Simultaneous whole-animal 3D-imaging of neuronal activity using light field microscopy

TL;DR

This paper introduces a light-field microscopy technique combined with 3D deconvolution for simultaneous, high-resolution 3D imaging of neuronal activity in entire small organisms like C. elegans, enabling fast, volumetric calcium imaging.

Contribution

The study presents a simple, integrable light-field microscopy method for real-time 3D functional imaging of neuronal activity at single-cell resolution in whole organisms.

Findings

Achieved simultaneous volumetric imaging of neuronal activity in C. elegans.

Demonstrated high-speed, single-cell resolution calcium imaging.

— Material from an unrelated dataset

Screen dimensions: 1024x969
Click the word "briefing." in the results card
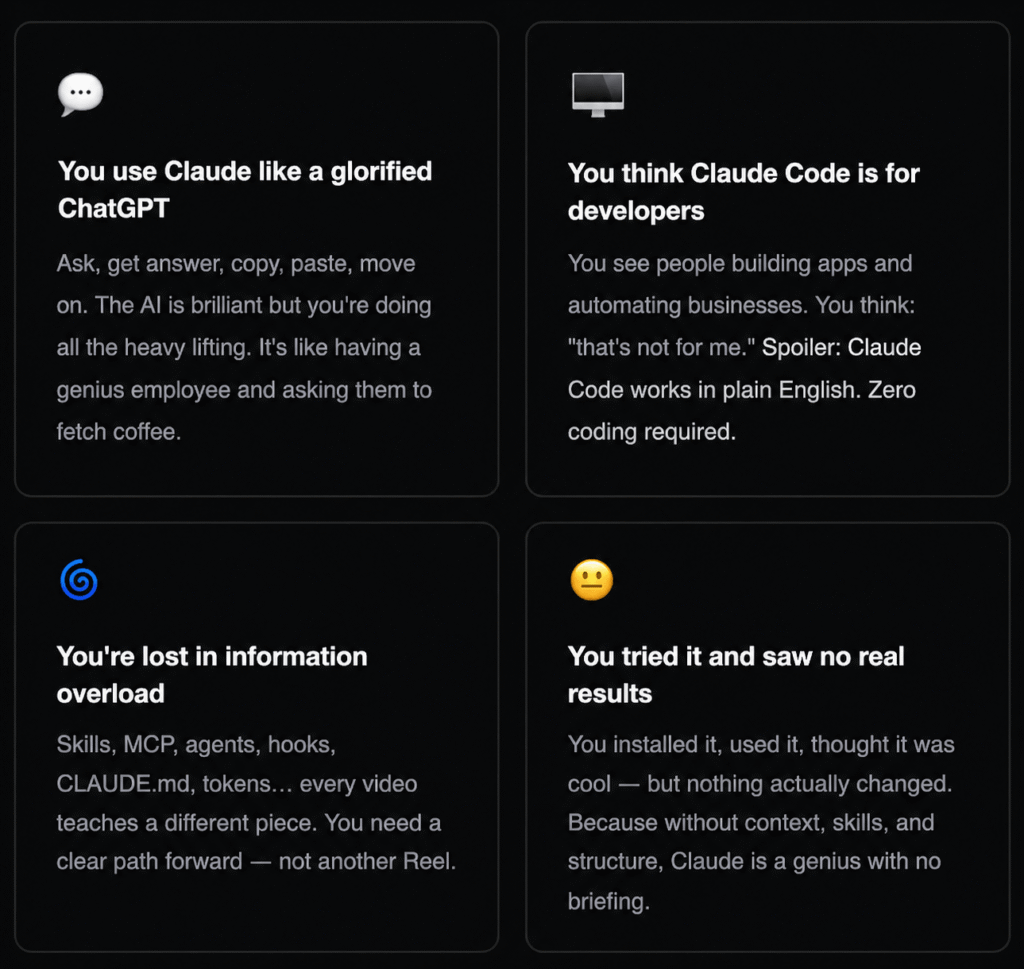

Technique can be integrated into existing epi-fluorescence microscopes.

Abstract

3D functional imaging of neuronal activity in entire organisms at single cell level and physiologically relevant time scales faces major obstacles due to trade-offs between the size of the imaged volumes, and spatial and temporal resolution. Here, using light-field microscopy in combination with 3D deconvolution, we demonstrate intrinsically simultaneous volumetric functional imaging of neuronal population activity at single neuron resolution for an entire organism, the nematode Caenorhabditis elegans. The simplicity of our technique and possibility of the integration into epi-fluoresence microscopes makes it an attractive tool for high-speed volumetric calcium imaging.